Texto citado =>
####

O que é digno de nota, pela originalidade, é que a decisão não foi tomada em conselho de ministros, foi assim a modos de quem gere uma quinta e manda tosquiar os carneiros.

A guerra civil que atrás mencionei começou logo a seguir à derrota da Alemanha, Itália e Japão e teve sempre os seus altos e baixos. Vem daí a concepção de Estado Social e períodos houve em que os trabalhadores lograram obter significativos ganhos. Mas já lá vai o tempo em que, da riqueza criada, 30% era para o capital e 70% para o trabalho. A razão inverteu-se e tem tendência a piorar. Escusam os marxistas de virem carregados de otimismo dizer que a coisa vai mudar e que o capital será derrotado. Marx nunca se atreveu a tal profecia. Não é impossível que sejamos todos transformados em chineses, a fim de sermos competitivos. Já há quem, além de contar a vidinha no Face Book, aceite colocar um chip atrás da orelha.

Já o disse em crónicas anteriores: isto a que se chama crise é um modo de produção bem engendrado. Sem crise não há capitalismo. É o mede que a crise gera que cria a submissão dos povos e faz a alegria dos mercados: descem os salários, sobem os juros, sobem os lucros, rastejam os políticos com fome de lentilhas. É a vida, como diria o Guterres.

Há pouco tempo, numa entrevista, Siza Vieira dizia ter a sensação de estar a viver numa ditadura. Bom, ditaduras são todas as formas de governo em que o povo se demite, ficando muito contentinho se o deixam depositar um papelinho numa urna. Curioso: conheço uma viúva que tem em casa uma urna, onde guarda as cinzas do seu falecido.

O que estamos a viver é um estado de exceção, em que os direitos dos fracos são letra morta e à ganância dos ricos nenhuma lei se opõe, para não enervar os mercados.

Esta sexta-feira está cheia de promessas. Reúne-se o Conselho de Estado a pedido de alguém que – dizem – é presidente deste desgraçado país. Eu não sabia que este país tinha presidente. Vão ouvir o incrível Gaspar, que é uma espécie de pitonisa que nunca acerta nos prognósticos, só nas maldições. Ele não é um ministro, é uma assombração cuja competência (completamente fictícia) lhe foi outorgada por uma imprensa protetora do estado de exceção em que vivemos.

Pode bem ser que, já depois de escritas estas linhas, se tenha consumado o divórcio dos coligados para nos tosquiarem. A missão do tal presidente de que me falaram é proceder à reconciliação, mas é forçoso que sejam desarmados. Se não lhes tirarem as facas, vai haver sangue. É melhor que não se cruzem na cozinha.

Bom seria que o angolano de Massamá voltasse para casa, se dedicasse às farófias e tomasse consciência que não tem vida para isto.

Mas temo que o outro angolano, este de Tomar lhe diga: Força Pedro, continua, tens uma missão e, eu, muitos negócios por concretizar. Atença que eu disse força, não disse forca.

A missão é conduzir-nos à miséria, regenerar-nos através do sacrifício. Uma crucificação. Quando a missão chegar ao fim, o país chegou ao fim também.

####

Entradas fornecidas =>
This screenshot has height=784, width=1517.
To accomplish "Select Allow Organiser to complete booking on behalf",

####

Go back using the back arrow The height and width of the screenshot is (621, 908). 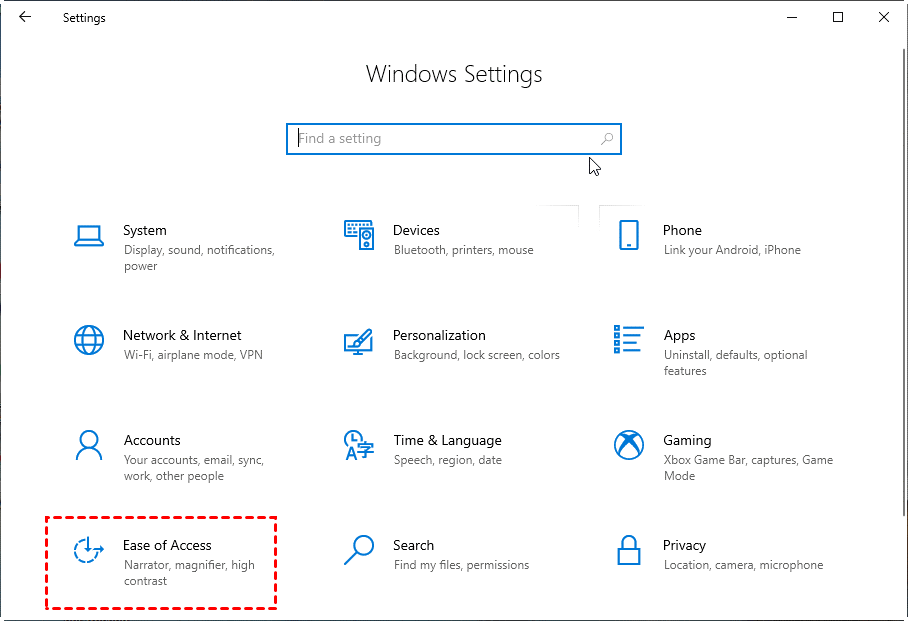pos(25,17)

####

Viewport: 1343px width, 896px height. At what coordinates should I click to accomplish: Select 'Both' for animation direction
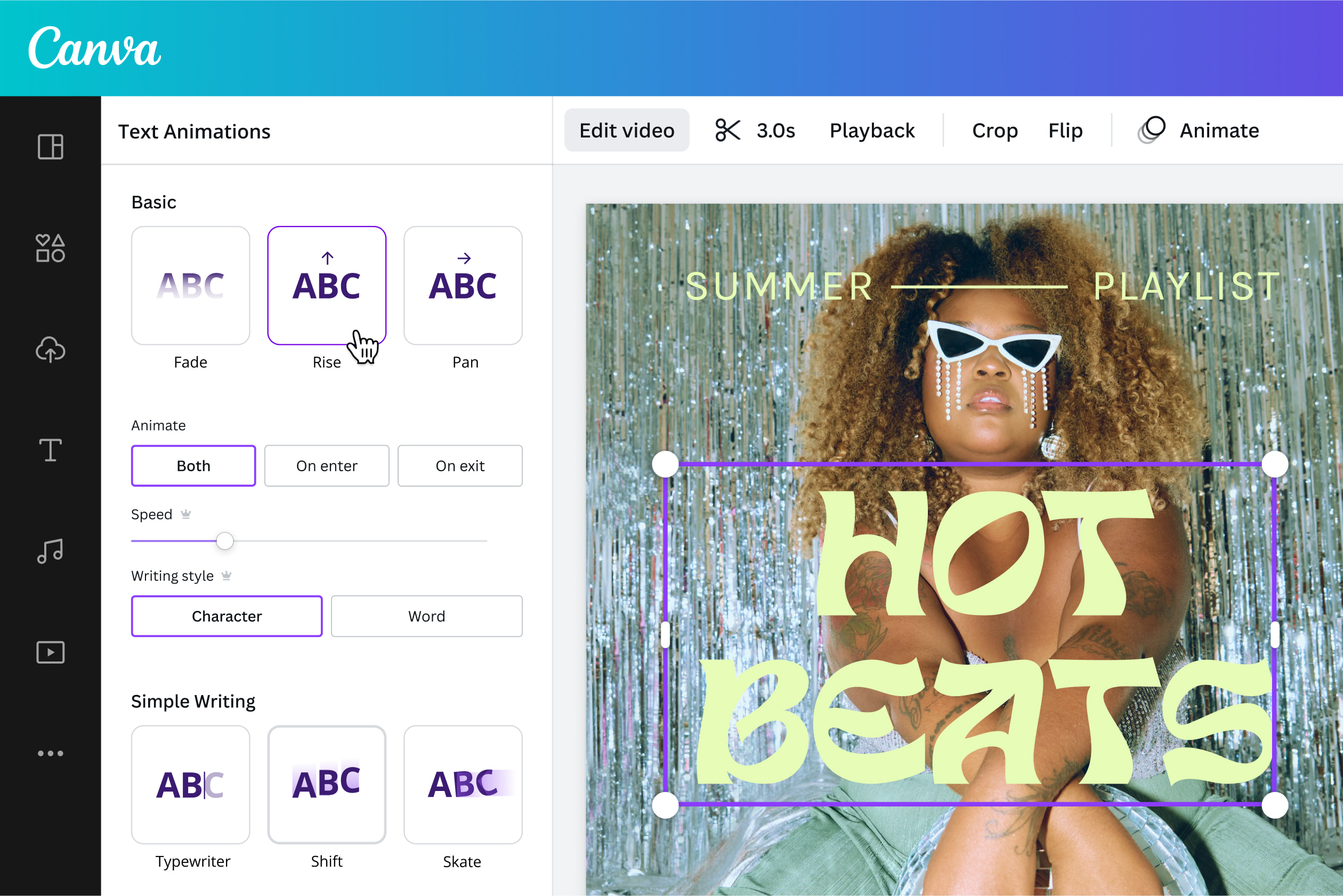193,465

####

Exercício curto =>
Segundo o texto citado, como se repartia antigamente a riqueza criada entre o capital e o trabalho? Por favor, baseie-se apenas no texto citado.

Resposta esperada =>
30% ia para o capital e 70% para o trabalho.